Items drawn from a dataset
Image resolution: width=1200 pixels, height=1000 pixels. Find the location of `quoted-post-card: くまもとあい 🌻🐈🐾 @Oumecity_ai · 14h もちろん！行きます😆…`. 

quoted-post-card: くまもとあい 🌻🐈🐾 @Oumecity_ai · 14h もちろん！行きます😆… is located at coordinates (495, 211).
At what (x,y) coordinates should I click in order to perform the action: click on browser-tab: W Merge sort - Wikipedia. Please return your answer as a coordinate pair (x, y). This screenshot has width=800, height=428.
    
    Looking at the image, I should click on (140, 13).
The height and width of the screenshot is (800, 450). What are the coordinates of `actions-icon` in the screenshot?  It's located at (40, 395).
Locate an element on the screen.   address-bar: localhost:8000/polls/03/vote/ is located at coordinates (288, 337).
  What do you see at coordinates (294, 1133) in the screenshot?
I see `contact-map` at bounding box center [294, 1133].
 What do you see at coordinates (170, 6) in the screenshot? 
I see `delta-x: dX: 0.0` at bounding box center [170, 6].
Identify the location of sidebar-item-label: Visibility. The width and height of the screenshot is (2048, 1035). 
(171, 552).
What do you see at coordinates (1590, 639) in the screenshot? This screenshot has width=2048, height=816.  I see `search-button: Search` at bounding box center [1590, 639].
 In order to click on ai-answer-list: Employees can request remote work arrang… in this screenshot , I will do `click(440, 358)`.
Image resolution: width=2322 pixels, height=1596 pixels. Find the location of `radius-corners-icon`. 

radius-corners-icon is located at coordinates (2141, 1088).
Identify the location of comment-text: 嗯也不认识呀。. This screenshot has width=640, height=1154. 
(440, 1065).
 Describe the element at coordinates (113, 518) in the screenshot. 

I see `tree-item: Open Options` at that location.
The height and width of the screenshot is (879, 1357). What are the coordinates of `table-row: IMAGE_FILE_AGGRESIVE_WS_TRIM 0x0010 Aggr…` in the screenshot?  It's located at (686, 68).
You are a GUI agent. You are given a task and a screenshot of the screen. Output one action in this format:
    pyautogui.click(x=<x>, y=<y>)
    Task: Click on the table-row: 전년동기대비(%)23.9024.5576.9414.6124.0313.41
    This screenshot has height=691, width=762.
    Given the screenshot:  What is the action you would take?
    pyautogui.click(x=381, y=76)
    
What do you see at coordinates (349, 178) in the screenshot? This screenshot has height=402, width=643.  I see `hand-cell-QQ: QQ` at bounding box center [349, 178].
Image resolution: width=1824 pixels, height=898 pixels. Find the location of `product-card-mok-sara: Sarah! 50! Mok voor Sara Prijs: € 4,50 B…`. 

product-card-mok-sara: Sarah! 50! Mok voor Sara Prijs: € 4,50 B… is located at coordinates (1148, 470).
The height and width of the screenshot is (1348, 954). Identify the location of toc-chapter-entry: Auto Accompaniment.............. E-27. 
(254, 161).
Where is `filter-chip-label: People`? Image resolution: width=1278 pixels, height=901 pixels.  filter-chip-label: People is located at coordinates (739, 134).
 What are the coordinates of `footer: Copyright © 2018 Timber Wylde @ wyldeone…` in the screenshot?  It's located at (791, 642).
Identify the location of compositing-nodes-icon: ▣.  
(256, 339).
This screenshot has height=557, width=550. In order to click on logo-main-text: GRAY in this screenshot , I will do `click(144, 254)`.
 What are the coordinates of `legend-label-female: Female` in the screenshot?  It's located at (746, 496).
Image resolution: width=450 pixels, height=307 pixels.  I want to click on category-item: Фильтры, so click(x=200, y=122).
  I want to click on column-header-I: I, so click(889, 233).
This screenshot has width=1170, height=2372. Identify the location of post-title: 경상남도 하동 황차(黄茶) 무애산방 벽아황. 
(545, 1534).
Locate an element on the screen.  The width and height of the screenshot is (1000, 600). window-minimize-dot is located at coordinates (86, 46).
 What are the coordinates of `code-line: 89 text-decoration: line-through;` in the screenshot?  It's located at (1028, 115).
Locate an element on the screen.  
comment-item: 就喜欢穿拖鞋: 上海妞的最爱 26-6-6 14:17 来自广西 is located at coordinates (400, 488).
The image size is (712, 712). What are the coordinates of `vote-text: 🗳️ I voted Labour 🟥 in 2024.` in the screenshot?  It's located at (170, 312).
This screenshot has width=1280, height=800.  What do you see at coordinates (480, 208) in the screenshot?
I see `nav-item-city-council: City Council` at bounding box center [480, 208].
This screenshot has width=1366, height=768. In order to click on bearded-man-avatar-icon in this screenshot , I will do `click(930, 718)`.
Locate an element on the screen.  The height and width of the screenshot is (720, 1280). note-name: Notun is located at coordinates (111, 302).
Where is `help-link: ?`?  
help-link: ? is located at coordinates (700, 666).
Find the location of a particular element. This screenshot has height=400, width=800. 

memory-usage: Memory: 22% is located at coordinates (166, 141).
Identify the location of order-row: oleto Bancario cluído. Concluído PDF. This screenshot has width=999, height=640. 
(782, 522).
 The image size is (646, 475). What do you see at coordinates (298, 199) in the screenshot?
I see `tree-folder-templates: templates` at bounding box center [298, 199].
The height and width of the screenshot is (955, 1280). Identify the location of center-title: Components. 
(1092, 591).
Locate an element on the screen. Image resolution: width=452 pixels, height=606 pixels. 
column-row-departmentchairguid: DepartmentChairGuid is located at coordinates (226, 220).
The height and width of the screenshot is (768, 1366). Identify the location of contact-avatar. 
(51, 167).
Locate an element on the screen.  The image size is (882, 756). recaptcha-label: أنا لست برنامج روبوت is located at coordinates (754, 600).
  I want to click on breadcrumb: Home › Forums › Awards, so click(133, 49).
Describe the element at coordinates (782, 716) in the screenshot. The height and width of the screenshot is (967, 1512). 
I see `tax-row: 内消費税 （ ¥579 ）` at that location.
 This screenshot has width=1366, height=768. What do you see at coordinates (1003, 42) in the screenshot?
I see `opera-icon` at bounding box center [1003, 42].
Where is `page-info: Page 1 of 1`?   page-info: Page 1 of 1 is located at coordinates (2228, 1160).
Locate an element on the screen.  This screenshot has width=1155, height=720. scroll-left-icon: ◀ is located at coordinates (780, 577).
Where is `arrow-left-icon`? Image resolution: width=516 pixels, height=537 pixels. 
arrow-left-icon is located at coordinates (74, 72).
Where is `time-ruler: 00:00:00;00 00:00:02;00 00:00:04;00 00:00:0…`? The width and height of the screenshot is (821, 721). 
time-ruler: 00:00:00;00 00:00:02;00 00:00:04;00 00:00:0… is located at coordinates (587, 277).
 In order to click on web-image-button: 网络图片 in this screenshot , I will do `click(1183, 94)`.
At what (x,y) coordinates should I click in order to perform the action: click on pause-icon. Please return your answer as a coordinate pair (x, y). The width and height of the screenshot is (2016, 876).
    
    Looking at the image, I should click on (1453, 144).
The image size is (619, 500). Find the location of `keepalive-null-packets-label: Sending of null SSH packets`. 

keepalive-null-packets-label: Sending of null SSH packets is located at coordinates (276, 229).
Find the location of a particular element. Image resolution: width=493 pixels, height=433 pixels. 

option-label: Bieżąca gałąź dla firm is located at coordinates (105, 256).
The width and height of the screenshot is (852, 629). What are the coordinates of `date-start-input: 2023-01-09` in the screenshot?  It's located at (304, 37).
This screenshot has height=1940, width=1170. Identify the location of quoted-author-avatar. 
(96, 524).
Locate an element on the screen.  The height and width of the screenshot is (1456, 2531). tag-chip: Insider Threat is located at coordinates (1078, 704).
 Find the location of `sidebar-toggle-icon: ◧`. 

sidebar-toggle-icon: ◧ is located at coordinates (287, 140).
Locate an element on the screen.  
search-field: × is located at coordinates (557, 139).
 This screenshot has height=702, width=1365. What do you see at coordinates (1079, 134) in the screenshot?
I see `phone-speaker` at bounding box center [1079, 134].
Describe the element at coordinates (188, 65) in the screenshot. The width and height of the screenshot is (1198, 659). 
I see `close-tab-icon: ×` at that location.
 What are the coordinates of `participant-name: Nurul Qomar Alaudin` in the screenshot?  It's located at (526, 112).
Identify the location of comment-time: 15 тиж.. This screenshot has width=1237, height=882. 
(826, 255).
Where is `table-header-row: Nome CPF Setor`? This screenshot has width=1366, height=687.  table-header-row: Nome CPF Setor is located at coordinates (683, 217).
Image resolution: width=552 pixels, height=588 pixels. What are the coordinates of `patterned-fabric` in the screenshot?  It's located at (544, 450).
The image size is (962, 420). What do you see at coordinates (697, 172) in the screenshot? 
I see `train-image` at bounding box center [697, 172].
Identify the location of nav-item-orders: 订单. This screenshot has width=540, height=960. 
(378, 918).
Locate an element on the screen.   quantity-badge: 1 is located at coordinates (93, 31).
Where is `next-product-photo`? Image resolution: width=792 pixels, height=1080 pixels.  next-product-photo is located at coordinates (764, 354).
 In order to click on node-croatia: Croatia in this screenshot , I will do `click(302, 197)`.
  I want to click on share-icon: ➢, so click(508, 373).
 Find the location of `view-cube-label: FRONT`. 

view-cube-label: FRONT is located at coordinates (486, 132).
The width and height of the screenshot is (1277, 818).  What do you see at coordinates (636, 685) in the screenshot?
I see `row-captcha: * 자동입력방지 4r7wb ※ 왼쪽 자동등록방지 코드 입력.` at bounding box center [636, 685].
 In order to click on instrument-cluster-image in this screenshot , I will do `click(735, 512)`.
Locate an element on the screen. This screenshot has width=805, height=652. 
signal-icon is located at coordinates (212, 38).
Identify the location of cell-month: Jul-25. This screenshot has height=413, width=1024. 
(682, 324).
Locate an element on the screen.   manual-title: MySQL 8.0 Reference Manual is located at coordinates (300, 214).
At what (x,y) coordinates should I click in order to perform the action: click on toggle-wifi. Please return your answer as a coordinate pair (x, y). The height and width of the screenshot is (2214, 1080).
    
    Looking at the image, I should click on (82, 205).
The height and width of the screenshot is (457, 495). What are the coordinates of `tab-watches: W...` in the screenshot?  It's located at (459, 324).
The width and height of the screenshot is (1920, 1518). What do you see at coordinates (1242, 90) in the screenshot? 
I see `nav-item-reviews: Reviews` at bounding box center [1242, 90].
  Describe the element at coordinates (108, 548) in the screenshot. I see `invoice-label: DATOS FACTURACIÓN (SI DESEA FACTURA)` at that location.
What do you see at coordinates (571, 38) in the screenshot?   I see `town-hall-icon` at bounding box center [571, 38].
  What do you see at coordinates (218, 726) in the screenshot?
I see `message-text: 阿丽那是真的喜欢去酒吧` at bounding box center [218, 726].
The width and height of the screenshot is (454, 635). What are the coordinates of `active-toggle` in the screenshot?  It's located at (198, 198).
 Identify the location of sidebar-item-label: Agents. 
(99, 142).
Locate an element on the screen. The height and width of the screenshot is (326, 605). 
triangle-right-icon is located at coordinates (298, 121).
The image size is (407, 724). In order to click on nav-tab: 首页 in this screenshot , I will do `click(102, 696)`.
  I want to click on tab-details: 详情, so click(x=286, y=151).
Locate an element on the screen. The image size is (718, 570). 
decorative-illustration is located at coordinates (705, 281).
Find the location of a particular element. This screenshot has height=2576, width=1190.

▸ Prompt
Convert the items in the stretch from the line containing "The height and width of the screenshot is (768, 1366)." through the line containing "arrow-left-icon is located" into a Markdown table with the columns Row and Line, giving each line its own numbered row and leaving out blank lines.

▸ Problem solution
| Row | Line |
|---|---|
| 1 | The height and width of the screenshot is (768, 1366). Identify the location of contact-avatar.  |
| 2 | (51, 167). |
| 3 | Locate an element on the screen.  The image size is (882, 756). recaptcha-label: أنا لست برنامج روبوت is located at coordinates (754, 600). |
| 4 |   I want to click on breadcrumb: Home › Forums › Awards, so click(133, 49). |
| 5 | Describe the element at coordinates (782, 716) in the screenshot. The height and width of the screenshot is (967, 1512).  |
| 6 | I see `tax-row: 内消費税 （ ¥579 ）` at that location. |
| 7 |  This screenshot has width=1366, height=768. What do you see at coordinates (1003, 42) in the screenshot? |
| 8 | I see `opera-icon` at bounding box center [1003, 42]. |
| 9 | Where is `page-info: Page 1 of 1`?   page-info: Page 1 of 1 is located at coordinates (2228, 1160). |
| 10 | Locate an element on the screen.  This screenshot has width=1155, height=720. scroll-left-icon: ◀ is located at coordinates (780, 577). |
| 11 | Where is `arrow-left-icon`? Image resolution: width=516 pixels, height=537 pixels.  |
| 12 | arrow-left-icon is located at coordinates (74, 72). |